Offsetting projects such as forestry schemes often contribute some of their credits into a buffer pool that acts as an insurance mechanism against hazards such as fires or diseases. If such hazards occur (and thus the carbon absorbed by these trees get released), the buffer pool can safeguard the carbon savings linked to the offsets; this is important for carbon offsets because under California rules, carbon savings linked to offsets need to be guaranteed for at least 100 years.
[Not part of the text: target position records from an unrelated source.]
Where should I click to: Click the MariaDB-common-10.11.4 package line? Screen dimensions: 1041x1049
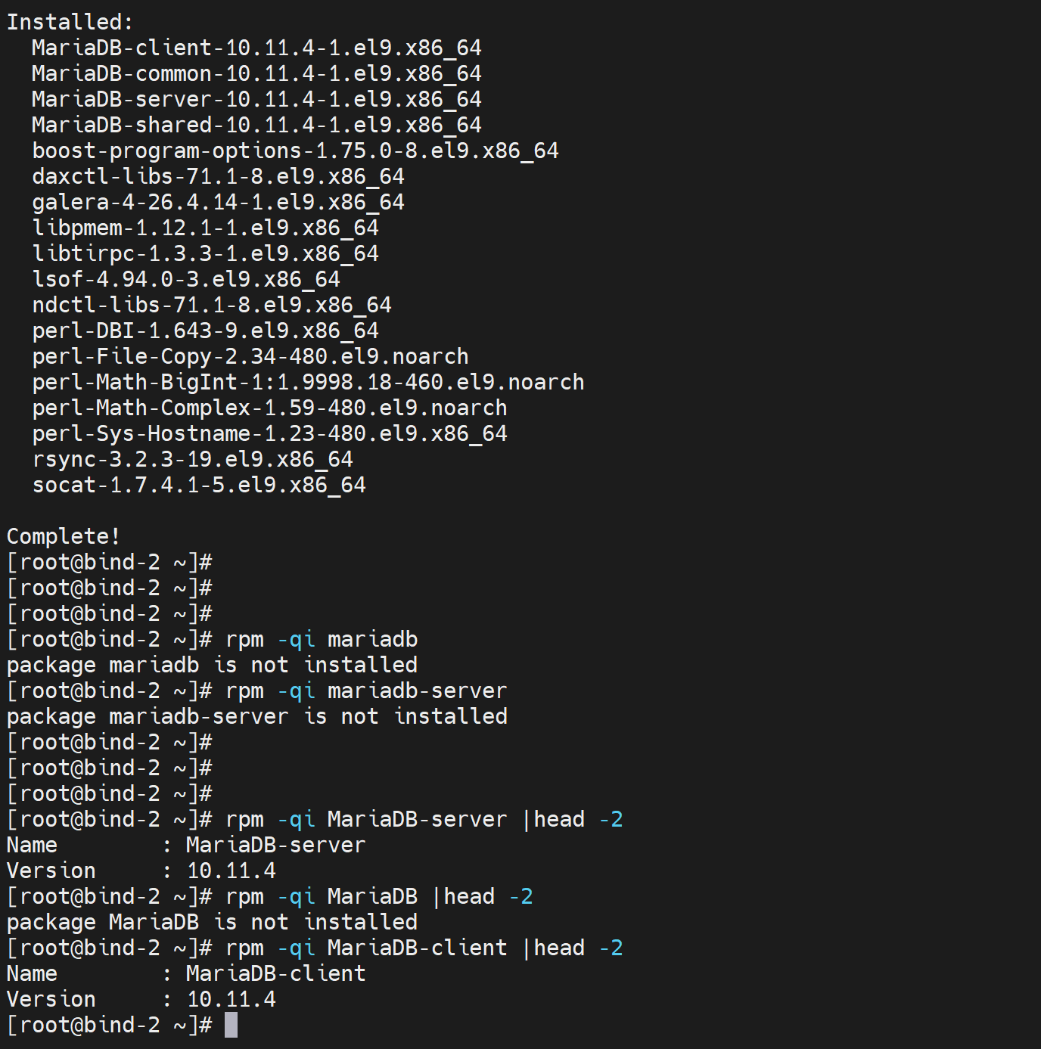click(x=256, y=73)
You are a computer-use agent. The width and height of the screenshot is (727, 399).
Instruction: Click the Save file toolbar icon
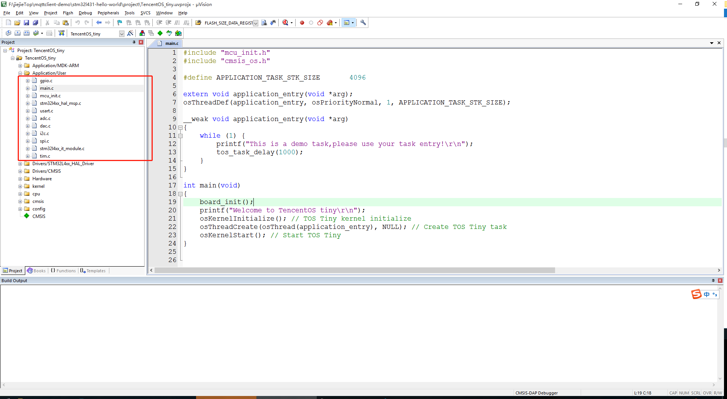point(26,23)
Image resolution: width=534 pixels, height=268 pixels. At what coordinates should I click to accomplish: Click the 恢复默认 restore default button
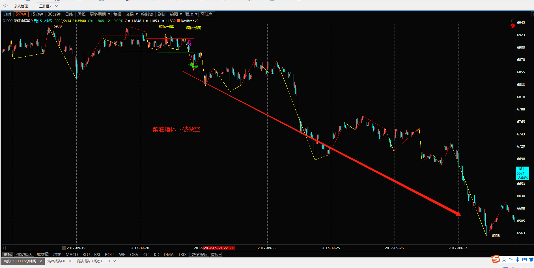24,254
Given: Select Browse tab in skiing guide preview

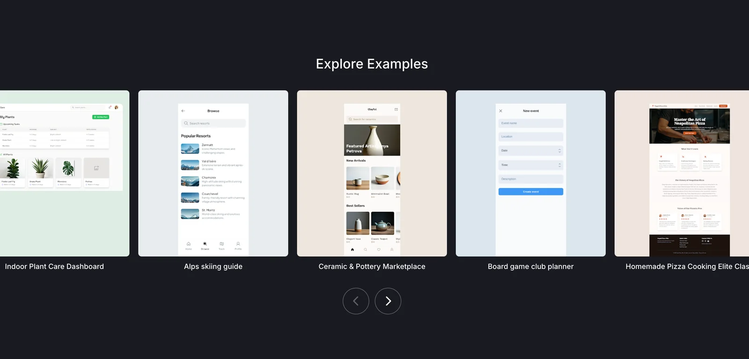Looking at the screenshot, I should click(205, 244).
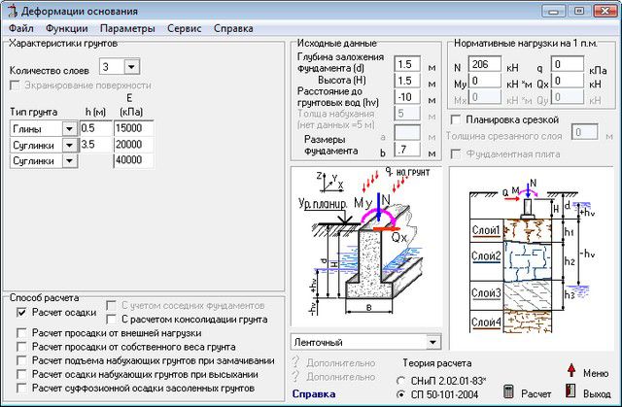Click the application icon in the title bar
622x407 pixels.
coord(11,10)
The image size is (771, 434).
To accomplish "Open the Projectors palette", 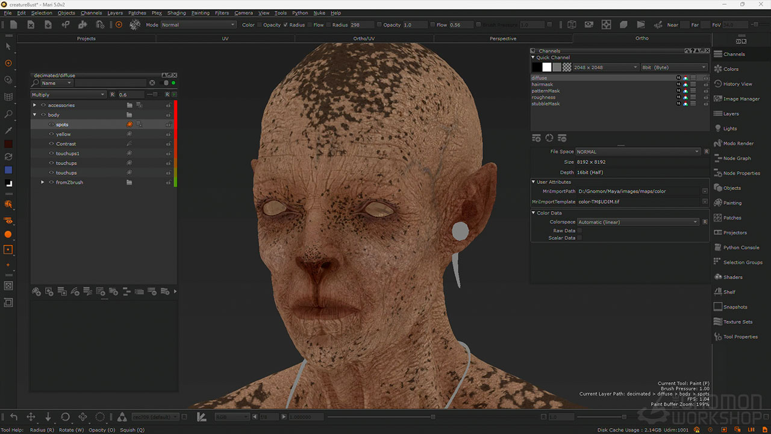I will 734,233.
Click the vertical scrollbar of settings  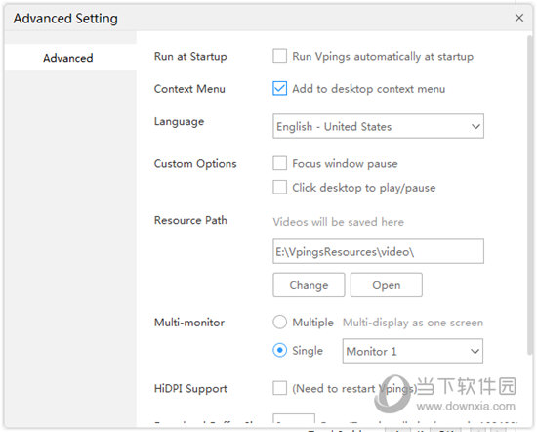[x=530, y=195]
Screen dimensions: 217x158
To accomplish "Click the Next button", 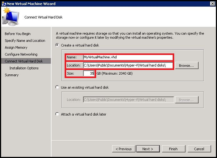I will pyautogui.click(x=148, y=149).
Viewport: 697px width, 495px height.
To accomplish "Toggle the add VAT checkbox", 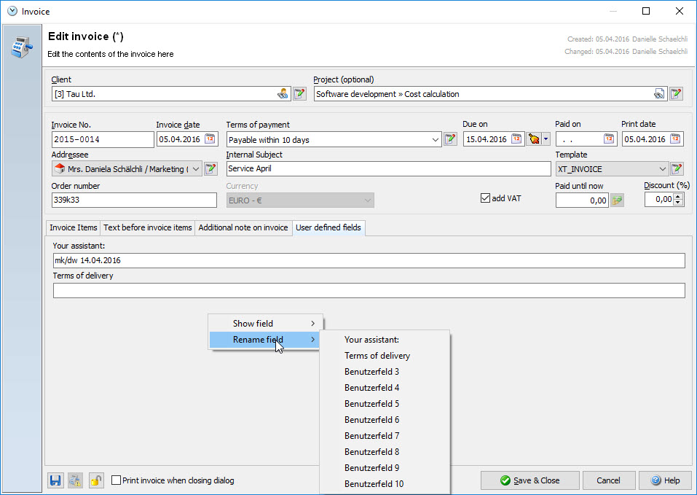I will 486,198.
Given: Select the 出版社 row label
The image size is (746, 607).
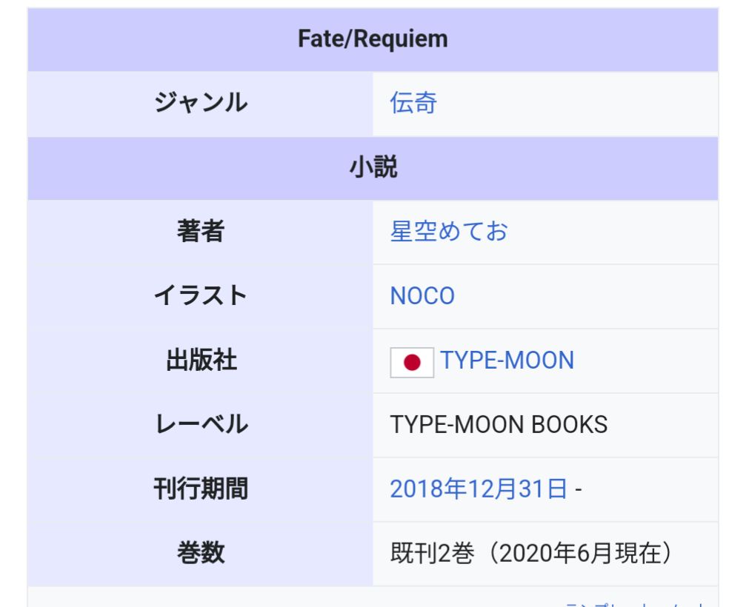Looking at the screenshot, I should 201,360.
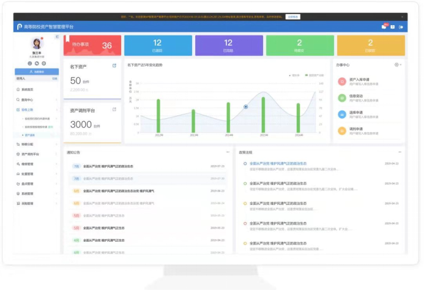The height and width of the screenshot is (290, 424).
Task: Toggle the 增长率 chart legend item
Action: [295, 75]
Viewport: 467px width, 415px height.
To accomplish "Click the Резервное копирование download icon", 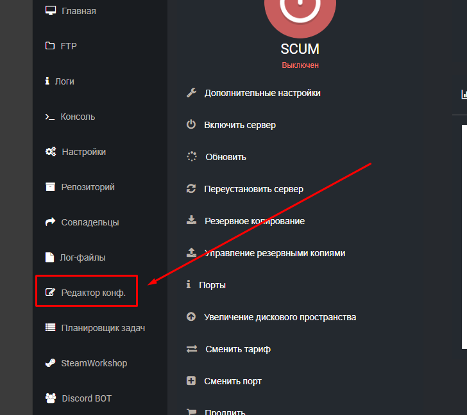I will pyautogui.click(x=191, y=220).
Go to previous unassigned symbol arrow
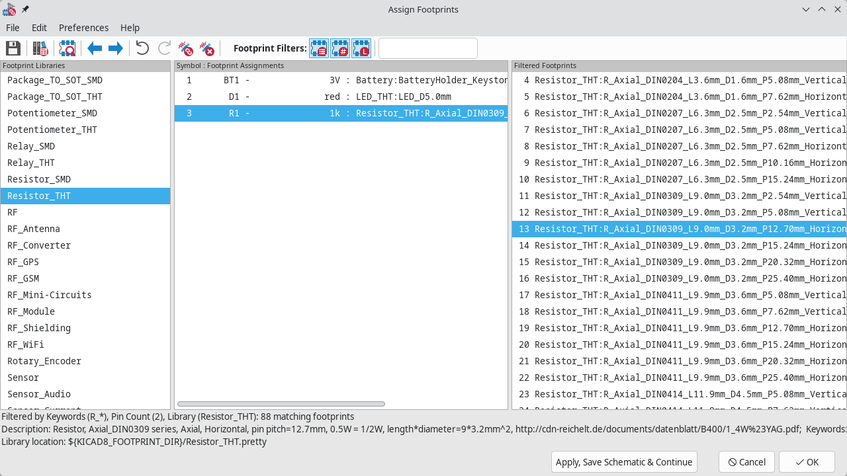Image resolution: width=847 pixels, height=476 pixels. (x=95, y=48)
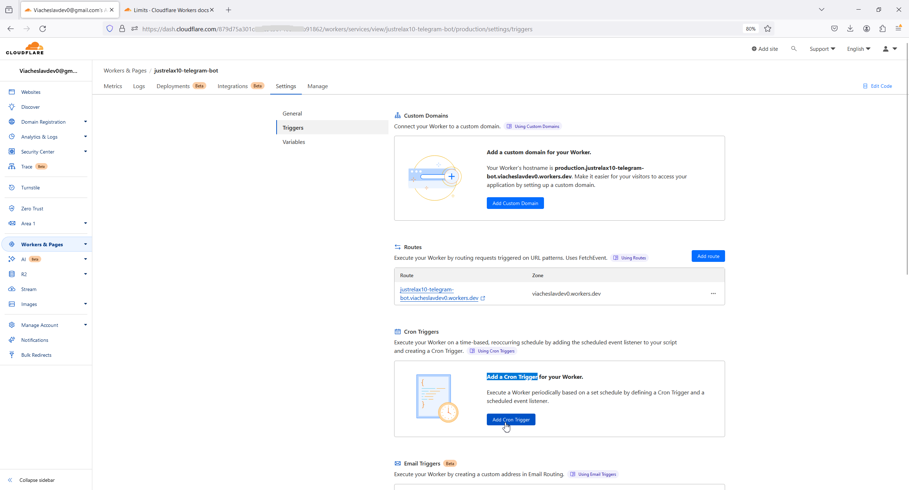Click the Stream sidebar item

pyautogui.click(x=29, y=289)
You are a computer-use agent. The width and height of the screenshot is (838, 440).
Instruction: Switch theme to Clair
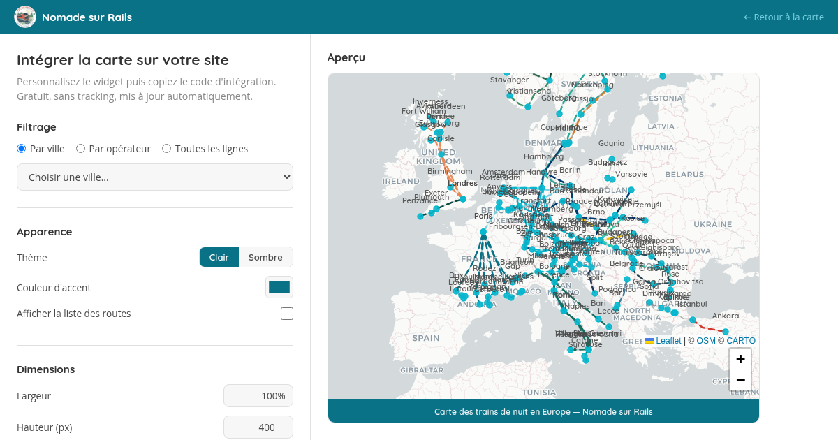pos(219,257)
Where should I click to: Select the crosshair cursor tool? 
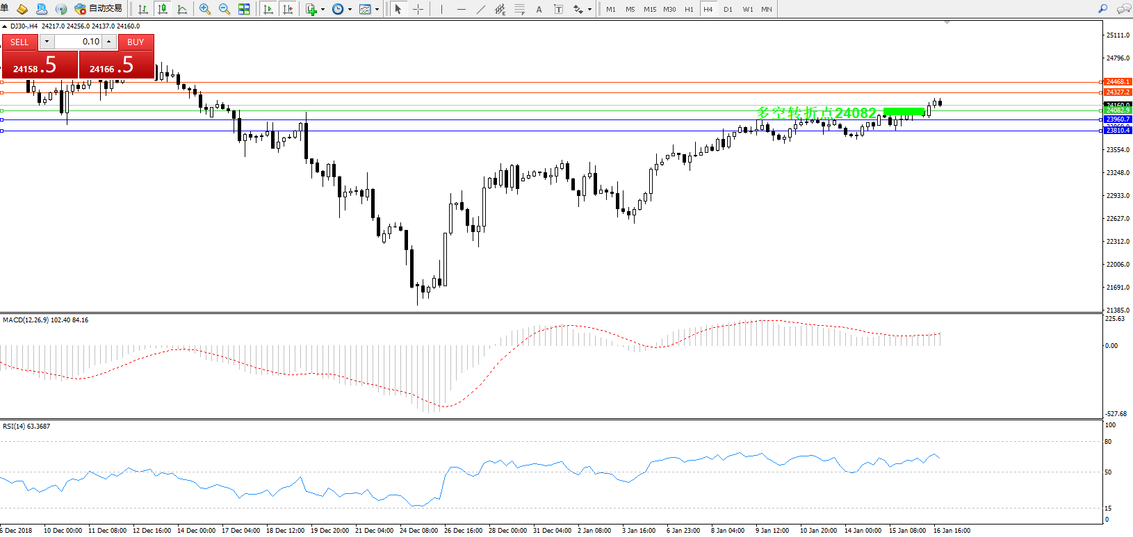pyautogui.click(x=418, y=9)
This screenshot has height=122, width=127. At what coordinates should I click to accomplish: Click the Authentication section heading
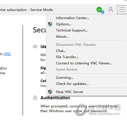pos(55,98)
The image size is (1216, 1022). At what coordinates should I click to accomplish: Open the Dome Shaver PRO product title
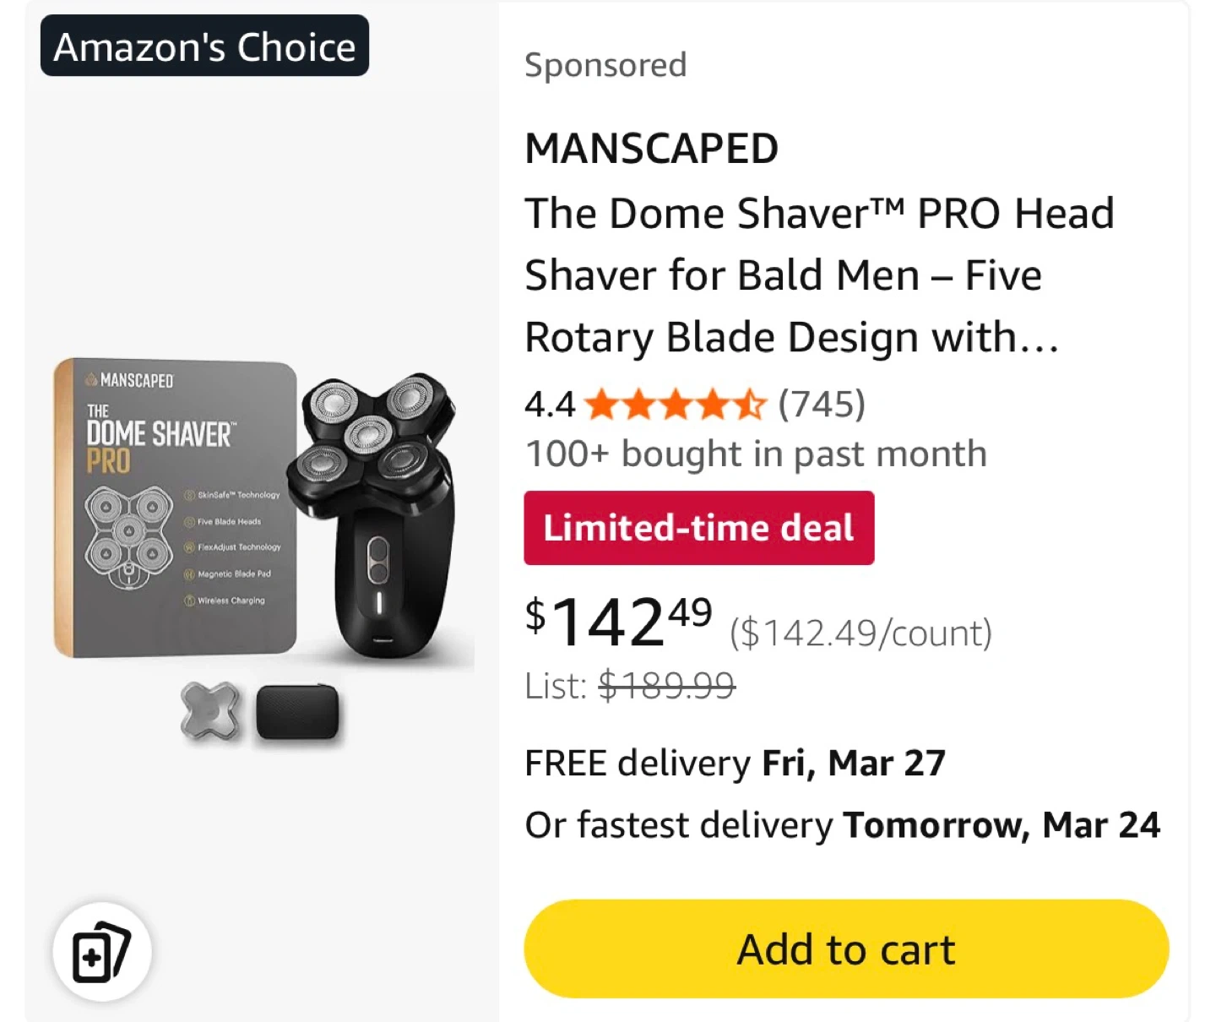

However, in just 10 years, wildfires have destroyed almost all the buffer forests designed to last 100 years, making it virtually impossible that these carbon offset buffers will last the next 90 years, especially as forest fires risk getting worse.
So what?
The findings that show that most of California’s carbon trading systems’ 100-year buffer have been wiped out have questioned the efficacy of forest carbon offsets programs, especially as risks such as forest fires and increased disease and pest prevalence are likely to worsen in the years to come. In the near term, such risks and their impacts might inform the insurance mechanism which has been found to be severely undercapitalised.
However, the implications of these findings extend much deeper, posing questions to the very act of forest carbon offsets. Might there be more efforts placed into mitigating wildfires which gives greater consideration into indigenous ways of forest management, or the diversity of crops that are planted or protected for offsets? Might forest offset efforts shift to regions with lower fire or disease risks? Or might those efforts be too little too late given increasing wildfire and disease risks in many parts of the planet? Could such setbacks in the carbon offset programs direct more effort towards mitigation by direct carbon emissions reductions rather than by the use of offsets?